-- Data for this exercise follows --
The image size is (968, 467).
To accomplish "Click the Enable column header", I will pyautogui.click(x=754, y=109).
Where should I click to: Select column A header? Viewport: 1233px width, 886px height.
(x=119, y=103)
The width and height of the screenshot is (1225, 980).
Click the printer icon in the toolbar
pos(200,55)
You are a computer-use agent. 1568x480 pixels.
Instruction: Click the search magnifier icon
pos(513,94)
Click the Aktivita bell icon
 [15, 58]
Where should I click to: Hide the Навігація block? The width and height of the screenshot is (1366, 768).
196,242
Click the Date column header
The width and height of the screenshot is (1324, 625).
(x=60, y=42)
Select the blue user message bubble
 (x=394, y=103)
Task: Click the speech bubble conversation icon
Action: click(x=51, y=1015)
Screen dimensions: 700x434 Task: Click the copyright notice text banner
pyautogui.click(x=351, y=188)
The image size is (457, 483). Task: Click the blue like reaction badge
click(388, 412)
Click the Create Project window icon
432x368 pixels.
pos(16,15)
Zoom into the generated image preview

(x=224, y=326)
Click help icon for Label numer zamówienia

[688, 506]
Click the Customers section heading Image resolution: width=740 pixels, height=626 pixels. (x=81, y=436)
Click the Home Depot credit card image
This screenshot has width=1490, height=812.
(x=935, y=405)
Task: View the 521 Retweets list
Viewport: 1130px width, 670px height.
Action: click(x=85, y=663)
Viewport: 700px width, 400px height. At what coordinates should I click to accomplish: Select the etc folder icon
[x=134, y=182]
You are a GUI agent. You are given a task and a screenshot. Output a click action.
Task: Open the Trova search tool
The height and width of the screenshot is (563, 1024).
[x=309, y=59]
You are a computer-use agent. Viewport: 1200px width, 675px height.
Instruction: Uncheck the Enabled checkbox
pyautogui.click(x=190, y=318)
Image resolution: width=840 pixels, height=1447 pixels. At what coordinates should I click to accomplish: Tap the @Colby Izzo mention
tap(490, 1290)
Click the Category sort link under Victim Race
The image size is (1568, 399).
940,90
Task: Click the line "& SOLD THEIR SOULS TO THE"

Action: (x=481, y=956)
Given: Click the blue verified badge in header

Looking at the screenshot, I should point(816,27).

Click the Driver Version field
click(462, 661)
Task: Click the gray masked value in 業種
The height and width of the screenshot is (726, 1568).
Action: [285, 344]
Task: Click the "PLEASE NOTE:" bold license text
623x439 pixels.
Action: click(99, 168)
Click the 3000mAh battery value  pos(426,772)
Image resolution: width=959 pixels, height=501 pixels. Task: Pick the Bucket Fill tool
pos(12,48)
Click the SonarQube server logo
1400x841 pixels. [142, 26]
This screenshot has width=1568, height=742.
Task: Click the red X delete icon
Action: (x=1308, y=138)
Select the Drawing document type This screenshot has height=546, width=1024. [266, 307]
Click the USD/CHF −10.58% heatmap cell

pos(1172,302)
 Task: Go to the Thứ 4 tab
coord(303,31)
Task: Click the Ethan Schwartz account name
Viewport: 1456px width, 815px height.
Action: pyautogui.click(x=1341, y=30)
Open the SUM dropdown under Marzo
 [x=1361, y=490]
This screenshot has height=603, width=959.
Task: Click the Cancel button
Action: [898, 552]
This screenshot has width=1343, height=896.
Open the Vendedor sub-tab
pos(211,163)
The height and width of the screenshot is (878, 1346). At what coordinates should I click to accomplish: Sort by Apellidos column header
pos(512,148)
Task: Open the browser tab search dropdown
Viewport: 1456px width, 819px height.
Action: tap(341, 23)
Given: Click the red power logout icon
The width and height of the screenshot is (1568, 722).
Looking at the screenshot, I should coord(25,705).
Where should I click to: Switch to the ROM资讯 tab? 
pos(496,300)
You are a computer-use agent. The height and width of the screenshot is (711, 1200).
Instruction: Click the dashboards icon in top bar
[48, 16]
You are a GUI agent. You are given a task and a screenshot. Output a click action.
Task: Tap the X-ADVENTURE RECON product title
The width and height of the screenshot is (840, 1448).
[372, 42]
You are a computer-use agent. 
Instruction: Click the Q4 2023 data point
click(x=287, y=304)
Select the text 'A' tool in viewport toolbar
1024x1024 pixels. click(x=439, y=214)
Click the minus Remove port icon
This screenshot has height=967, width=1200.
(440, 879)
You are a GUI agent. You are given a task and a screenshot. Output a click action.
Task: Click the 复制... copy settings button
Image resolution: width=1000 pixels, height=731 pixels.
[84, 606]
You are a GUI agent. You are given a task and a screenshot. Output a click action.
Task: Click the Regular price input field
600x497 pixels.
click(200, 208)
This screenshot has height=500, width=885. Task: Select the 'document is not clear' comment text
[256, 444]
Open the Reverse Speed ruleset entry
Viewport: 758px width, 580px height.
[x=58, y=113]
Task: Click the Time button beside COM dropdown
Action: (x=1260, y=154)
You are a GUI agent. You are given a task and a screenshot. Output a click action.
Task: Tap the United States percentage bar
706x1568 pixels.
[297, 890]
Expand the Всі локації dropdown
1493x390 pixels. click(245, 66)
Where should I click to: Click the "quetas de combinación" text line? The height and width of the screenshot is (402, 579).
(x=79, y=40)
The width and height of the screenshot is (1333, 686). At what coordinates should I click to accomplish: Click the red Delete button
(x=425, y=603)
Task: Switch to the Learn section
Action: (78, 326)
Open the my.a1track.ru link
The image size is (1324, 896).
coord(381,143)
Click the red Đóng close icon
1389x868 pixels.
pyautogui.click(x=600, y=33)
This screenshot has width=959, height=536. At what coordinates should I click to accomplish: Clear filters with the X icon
-- Data for this exercise concluded --
(About this task):
Find the lines above with the word "value". Copy them out.

(Result for this exercise):
Task: Click the gray masked value in 業種
Click the 3000mAh battery value  pos(426,772)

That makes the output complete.